For instance, in the standard steel structure mainly containing ferrite and cementite, nickel (Ni), molybdenum (Mo) and chromium (Cr) are dissolved in solid ferrite or cementite to form carbides and bond cementites in order to produce non-metallic inclusions or intermetallic compounds, or exist alone in the metallic structure.

To generate 3 to 20% hard particles uniformly dispersed in the iron base matrix, it is possible to use for mixing one alone or at least two of three kinds of the following particles (1) to (3):

(1) 50 to 57% chromium (Cr), 18 to 22% molybdenum (Mo), 8 to 12% cobalt (Co), 0.1 to 1.4% carbon (C), 0.8 to 1.3% silicon (Si) and the remainder iron (Fe);

(2) 27 to 33% chromium (Cr), 22 to 28% tungsten (W), 8 to 12% cobalt (Co), 1.7 to 2.3% carbon (C), 1.0 to 2.0% silicon (Si) and the remainder iron (Fe); and

(3) 60 to 70% molybdenum (Mo), carbon (C) less than 0.01% and the remainder iron (Fe).

Nickel (Ni) is preferably added in a range of 3 to 15%. Less than 3% of the added amount of nickel (Ni) is insufficient to improve the wear resistance of the sintered alloys, and the added amount of nickel over 15% causes to produce austenite which would provide difficult machinability for the sintered alloys.

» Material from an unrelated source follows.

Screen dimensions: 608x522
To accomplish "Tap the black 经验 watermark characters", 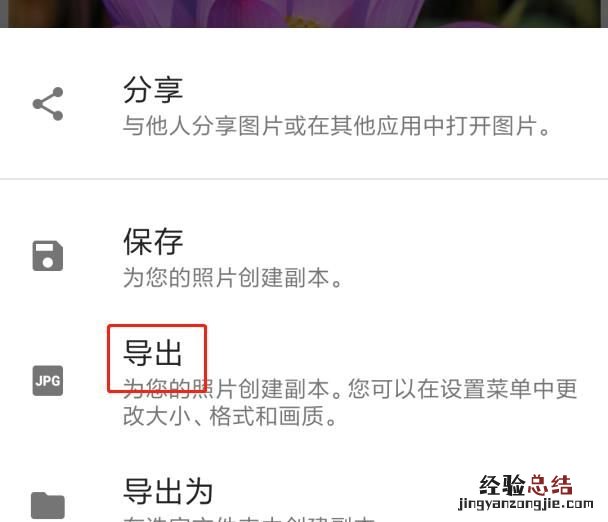I will (x=502, y=485).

In addition, more than 15% of the added amount of nickel increases thermal expansion of the alloys so that the resultant valve seats disadvantageously tend to easily fall off. Therefore, nickel (Ni) needs to be in 3 to 15%.

Desirably, molybdenum (Mo) is added in a range of 3 to 15%. Less than 3% of the added molybdenum (Mo) result in the insufficient improvement in wear resistance of the alloys. With more than 15% of the added molybdenum (Mo), the alloys will contain an excessive amount of carbides which makes pressing of the powder and machining of products difficult, and also the alloys become brittle.

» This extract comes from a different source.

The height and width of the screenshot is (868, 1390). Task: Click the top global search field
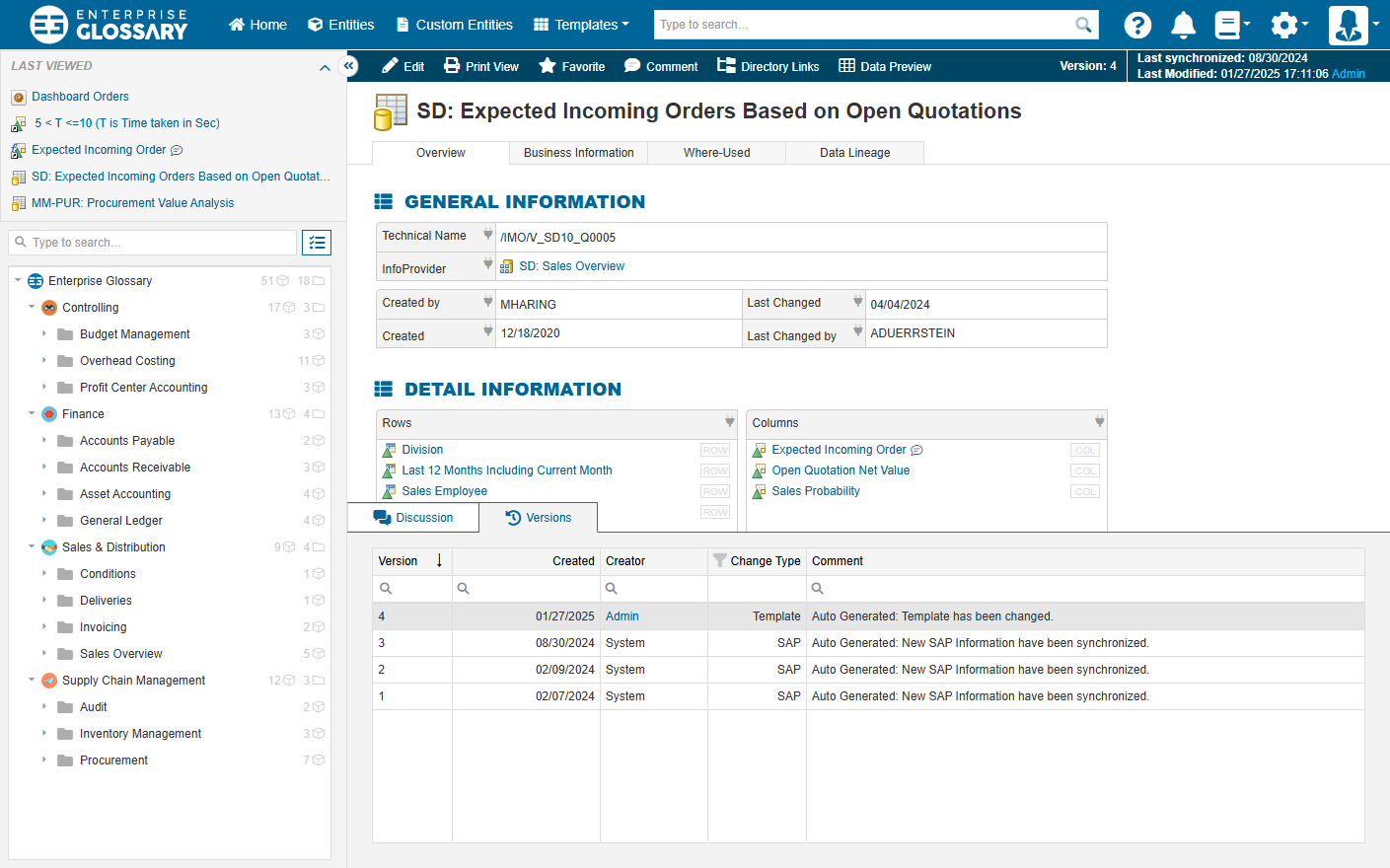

The added amount of chromium (Cr) should be in 0.5 to 5%. When it is less than 0.5%, the alloys will not indicate sufficient improvement in the oxidation resistance and wear resistance. The addition of chromium (Cr) over 5% results in the increased amount of carbides in the alloys which makes pressing of the powder and machining of the products difficult, and also the alloys become brittle. In another aspect, it is necessary to use powder of iron (Fe)- molybdenum (Mo)- chromium (Cr) group or iron (Fe)- molybdenum (Mo)- nickel (Ni) group containing molybdenum (Mo) and chromium (Cr) in order to uniformly solve and/or dissolve chromium in the solid iron base matrix. However, alloying at the high concentration of molybdenum (Mo), chromium (Cr) and nickel (Ni) in the iron powder, deteriorates machinability and workability of the hardened alloys. In this view, the particulate mixture should preferably contain at least a part of nickel (Ni) and molybdenum (Mo) in fine pure metallic powder of particle size less than 45 micrometers.

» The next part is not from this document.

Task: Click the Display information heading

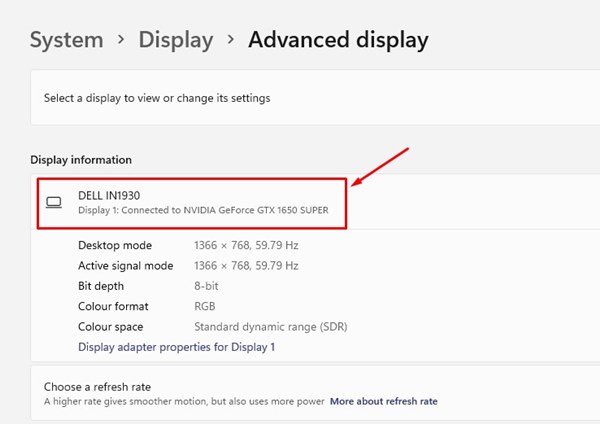Action: [81, 160]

It should be noted that addition of chromium (Cr) in the form of metallic chromium produces solid carbides by reaction with carbon (C). Disadvantageously, these solid carbides have their bad sintering and adhesive property with the iron base matrix, increasing the attack property against mating valves so that chromium (Cr) is to previously be solved and/or dissolved in the solid iron powder of the main raw materials.

Carbon (C) should be added in 0.5 to 2% to the alloys. With less than 0.5% of carbon (C), the alloys produce its structure which contains ferrite (alpha solid solution) decreasing the wear resistance. Addition of carbon (C) over 2% produces excessive amount of martensite and carbides which causes lowered machinability and workability and brittleness of the alloys. In either case, the carbon (C) content is relatively determined depending on each amount of nickel (Ni), chromium (Cr) and molybdenum (Mo), and also depending on kinds and amount of hard particles in a range to prevent production of ferrite, martensite and carbides.

Available hard particles include one alone or more than two composite materials selected from three groups of: chromium - molybdenum - cobalt (Cr--Mo--Co) group alloys that comprises 50 to 57% chromium (Cr), 18 to 22% molybdenum (Mo), 8 to 12% cobalt (Co), 0.1 to 1.4% carbon (C), 0.8 to 1.3% silicon (Si), the remainder iron, and unavoidable impurities; chromium - tungsten - cobalt (Cr--W--Co) group alloys consisting of 27 to 33% chromium (Cr), 22 to 28% tungsten (W), 8 to 12% cobalt (Co), 1.7 to 2.3% carbon (C), 1.0 to 2.0% silicon (Si), the remainder iron, and impurities; and molybdenum - iron (Mo--Fe) group alloys consisting of 60 to 70% molybdenum (Mo), carbon (C) less than 0.01%, the remainder iron and unavoidable impurities.

The hard particles bring about action to disperse into and strengthen the metallic structure of the alloys. Also, when sintered, alloy elements are diffused from the hard particles to form high alloy phases around the hard particles to remarkably improve the wear resistance by the high alloy phases. The hard particles preferably are added in a range of 3 to 20%. With less than 3% of the added hard particles, the alloys do not show sufficient improvement in the wear resistance. If it exceeds 20%, wear resistance cannot be improved in proportion to increase in the added amount of hard particles, rather it will result in higher cost in preparing the alloys. Moreover, the excessive amount of the added hard particles gives the alloys brittleness, deteriorating the mechanical strength and workability of the alloys and tending to increase wear of mating valves. Accordingly, from these all viewpoints, surplus amount of the hard particles should not be added to the raw powder.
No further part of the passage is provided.